ABOUT THIS TASK
From the records below, copy out exactly the lines from the one containing "Delete capture with the trash can icon" to the one containing "Viewport: 272px width, 170px height.", both included. Add nothing else.

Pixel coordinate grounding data
-- Opening Marker --
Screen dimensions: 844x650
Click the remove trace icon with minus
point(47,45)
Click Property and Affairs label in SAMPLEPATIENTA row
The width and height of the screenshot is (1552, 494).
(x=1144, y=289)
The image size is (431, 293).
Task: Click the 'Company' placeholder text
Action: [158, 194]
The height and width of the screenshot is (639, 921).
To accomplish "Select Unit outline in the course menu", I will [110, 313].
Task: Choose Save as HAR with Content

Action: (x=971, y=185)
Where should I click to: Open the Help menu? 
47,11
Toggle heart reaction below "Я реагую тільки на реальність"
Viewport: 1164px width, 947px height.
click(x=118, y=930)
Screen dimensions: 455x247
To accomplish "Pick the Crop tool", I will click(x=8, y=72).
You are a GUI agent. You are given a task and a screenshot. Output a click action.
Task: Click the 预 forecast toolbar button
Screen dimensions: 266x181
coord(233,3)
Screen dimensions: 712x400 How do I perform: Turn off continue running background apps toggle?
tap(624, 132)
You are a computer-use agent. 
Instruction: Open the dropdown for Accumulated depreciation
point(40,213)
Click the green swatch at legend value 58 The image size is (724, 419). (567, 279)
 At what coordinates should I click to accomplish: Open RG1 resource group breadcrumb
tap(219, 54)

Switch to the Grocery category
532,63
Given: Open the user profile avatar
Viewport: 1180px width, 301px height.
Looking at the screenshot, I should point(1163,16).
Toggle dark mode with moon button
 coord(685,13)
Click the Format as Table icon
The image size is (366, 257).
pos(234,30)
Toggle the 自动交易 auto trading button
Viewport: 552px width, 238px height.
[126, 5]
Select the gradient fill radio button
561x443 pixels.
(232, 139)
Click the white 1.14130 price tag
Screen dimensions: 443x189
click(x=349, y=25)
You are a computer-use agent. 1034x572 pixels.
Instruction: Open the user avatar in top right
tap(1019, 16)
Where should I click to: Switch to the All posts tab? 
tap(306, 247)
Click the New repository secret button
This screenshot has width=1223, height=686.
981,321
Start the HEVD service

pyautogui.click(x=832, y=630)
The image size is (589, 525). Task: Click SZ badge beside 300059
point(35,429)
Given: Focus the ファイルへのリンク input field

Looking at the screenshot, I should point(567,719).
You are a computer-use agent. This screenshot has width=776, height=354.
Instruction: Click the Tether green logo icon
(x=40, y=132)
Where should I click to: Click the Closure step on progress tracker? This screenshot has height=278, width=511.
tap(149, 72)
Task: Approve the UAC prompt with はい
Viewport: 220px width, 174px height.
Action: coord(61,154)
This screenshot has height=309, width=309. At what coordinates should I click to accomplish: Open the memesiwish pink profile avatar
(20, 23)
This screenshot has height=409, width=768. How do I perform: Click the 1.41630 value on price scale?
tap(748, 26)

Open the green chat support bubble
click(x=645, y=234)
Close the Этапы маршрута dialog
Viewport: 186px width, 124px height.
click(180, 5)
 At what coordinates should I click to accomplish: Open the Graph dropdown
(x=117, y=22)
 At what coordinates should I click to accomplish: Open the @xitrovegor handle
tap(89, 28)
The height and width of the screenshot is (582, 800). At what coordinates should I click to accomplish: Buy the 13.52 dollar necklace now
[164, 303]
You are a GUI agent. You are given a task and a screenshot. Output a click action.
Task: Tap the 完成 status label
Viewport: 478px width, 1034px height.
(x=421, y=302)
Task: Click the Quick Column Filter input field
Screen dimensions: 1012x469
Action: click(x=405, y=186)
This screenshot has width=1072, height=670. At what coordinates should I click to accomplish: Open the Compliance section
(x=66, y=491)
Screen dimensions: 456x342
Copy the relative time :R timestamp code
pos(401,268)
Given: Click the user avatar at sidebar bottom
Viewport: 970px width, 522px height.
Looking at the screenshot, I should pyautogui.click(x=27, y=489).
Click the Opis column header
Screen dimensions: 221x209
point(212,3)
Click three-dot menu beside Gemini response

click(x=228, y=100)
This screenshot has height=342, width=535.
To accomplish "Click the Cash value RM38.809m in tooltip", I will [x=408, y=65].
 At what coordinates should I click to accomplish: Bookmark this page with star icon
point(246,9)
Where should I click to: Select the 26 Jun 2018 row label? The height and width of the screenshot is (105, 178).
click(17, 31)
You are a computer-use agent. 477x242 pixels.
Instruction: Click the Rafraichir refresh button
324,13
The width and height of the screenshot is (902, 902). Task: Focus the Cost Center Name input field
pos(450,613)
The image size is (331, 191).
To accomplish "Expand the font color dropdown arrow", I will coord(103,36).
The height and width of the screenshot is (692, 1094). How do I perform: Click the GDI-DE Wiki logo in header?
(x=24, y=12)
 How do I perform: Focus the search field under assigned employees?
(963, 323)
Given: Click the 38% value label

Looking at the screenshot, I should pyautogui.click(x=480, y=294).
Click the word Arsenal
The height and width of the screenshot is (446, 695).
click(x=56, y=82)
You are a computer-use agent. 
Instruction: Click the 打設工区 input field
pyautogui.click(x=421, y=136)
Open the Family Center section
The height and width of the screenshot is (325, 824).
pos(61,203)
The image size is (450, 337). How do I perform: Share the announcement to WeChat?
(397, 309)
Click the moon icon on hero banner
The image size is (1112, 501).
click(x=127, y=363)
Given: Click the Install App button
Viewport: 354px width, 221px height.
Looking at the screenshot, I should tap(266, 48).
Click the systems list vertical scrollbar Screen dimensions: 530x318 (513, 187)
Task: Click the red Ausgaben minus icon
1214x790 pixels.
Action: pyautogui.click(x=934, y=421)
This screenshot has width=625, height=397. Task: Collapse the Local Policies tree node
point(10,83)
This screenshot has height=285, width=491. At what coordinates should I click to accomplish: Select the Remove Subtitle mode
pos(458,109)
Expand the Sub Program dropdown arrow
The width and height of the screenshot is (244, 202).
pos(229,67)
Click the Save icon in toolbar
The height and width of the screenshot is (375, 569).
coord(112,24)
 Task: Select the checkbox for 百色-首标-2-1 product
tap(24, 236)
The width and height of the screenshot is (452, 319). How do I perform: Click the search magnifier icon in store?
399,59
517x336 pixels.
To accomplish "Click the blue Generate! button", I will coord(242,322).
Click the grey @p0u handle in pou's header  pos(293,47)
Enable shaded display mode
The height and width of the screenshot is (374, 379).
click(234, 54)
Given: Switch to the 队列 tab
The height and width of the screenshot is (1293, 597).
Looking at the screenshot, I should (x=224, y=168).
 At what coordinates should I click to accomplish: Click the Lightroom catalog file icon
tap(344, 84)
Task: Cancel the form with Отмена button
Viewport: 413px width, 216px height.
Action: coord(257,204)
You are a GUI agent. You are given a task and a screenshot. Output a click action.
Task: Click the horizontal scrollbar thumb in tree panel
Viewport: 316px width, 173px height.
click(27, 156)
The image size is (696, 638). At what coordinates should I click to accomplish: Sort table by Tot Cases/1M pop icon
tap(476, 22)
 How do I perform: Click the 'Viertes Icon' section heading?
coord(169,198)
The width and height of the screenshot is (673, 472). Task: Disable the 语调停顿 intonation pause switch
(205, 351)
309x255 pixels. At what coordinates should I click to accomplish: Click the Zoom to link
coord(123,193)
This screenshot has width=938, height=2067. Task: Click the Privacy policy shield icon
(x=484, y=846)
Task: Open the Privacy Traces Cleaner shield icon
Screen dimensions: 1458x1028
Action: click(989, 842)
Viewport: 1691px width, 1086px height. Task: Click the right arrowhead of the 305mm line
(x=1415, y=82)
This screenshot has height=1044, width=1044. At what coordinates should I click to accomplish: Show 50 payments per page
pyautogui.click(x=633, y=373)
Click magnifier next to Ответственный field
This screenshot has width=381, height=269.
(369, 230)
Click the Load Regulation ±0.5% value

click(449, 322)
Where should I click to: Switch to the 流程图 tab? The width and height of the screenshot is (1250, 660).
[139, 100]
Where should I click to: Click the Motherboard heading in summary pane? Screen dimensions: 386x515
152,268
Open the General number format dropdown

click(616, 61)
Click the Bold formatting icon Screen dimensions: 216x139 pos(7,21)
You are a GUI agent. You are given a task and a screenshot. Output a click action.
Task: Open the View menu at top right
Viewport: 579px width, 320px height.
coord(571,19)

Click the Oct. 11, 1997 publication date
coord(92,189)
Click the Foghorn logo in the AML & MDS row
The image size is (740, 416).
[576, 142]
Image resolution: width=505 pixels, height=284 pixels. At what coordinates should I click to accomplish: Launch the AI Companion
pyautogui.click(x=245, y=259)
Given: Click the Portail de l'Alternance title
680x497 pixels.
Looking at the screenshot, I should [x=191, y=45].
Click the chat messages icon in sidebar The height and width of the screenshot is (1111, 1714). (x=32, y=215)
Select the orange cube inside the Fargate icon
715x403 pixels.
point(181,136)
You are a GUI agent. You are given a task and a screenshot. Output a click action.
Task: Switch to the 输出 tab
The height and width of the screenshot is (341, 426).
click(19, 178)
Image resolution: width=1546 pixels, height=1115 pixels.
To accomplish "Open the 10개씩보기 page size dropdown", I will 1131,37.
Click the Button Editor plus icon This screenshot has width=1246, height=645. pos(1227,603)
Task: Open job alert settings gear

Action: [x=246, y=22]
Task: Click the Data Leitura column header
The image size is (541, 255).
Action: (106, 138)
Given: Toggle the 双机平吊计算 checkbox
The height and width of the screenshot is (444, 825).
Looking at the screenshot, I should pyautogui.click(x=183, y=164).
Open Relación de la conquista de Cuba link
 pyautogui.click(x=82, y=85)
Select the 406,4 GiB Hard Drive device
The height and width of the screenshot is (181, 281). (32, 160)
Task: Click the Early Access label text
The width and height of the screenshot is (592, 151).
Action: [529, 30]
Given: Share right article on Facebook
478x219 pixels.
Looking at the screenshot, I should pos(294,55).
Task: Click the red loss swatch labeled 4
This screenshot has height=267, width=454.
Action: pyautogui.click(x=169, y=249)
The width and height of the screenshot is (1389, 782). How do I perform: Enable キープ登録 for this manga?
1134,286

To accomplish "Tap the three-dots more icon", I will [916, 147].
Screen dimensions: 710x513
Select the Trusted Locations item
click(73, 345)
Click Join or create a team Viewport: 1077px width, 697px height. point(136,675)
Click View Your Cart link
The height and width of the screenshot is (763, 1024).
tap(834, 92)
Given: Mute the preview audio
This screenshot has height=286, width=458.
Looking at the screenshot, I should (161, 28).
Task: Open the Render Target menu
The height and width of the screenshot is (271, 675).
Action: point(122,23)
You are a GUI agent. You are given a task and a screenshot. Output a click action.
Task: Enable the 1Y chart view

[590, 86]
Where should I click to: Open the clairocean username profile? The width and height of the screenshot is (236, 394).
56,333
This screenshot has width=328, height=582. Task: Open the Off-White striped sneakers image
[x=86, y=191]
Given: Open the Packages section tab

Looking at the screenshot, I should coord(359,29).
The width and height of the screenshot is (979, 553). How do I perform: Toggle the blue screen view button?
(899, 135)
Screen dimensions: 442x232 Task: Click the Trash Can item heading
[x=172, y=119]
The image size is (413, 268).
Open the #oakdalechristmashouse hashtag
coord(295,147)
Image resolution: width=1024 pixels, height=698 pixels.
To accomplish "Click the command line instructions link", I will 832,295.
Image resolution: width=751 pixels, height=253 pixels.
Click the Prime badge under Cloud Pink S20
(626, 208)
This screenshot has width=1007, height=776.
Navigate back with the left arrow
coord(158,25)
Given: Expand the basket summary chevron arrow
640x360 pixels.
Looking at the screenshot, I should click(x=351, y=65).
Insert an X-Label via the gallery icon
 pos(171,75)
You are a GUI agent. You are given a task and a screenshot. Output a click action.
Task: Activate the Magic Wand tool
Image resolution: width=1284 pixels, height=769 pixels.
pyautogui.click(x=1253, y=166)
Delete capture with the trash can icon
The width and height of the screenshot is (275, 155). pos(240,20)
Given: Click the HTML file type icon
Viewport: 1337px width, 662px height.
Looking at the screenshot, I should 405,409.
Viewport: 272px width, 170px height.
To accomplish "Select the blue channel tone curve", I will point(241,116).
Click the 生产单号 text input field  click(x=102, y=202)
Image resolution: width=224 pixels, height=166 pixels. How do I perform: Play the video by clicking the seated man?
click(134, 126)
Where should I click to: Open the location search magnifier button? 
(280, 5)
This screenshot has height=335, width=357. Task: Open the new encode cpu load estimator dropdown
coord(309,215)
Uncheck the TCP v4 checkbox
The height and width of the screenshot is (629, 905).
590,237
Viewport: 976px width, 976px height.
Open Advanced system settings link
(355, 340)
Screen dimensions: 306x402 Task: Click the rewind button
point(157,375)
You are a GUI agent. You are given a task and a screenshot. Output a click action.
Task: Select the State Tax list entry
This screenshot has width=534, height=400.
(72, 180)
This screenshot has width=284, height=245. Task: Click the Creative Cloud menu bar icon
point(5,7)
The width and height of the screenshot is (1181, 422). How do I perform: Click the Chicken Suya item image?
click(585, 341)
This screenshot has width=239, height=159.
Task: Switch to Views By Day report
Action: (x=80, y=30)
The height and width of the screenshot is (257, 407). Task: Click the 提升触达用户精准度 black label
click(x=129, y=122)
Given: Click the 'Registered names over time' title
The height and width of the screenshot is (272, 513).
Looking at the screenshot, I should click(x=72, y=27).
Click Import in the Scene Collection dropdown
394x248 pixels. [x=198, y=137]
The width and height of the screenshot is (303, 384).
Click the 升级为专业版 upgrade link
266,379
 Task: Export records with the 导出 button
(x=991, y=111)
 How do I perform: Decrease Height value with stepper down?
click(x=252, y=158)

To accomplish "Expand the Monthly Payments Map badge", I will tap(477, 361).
-- Closing Marker --
TASK SOLUTION
Delete capture with the trash can icon
The width and height of the screenshot is (275, 155). pos(240,20)
Given: Click the HTML file type icon
Viewport: 1337px width, 662px height.
Looking at the screenshot, I should 405,409.
Viewport: 272px width, 170px height.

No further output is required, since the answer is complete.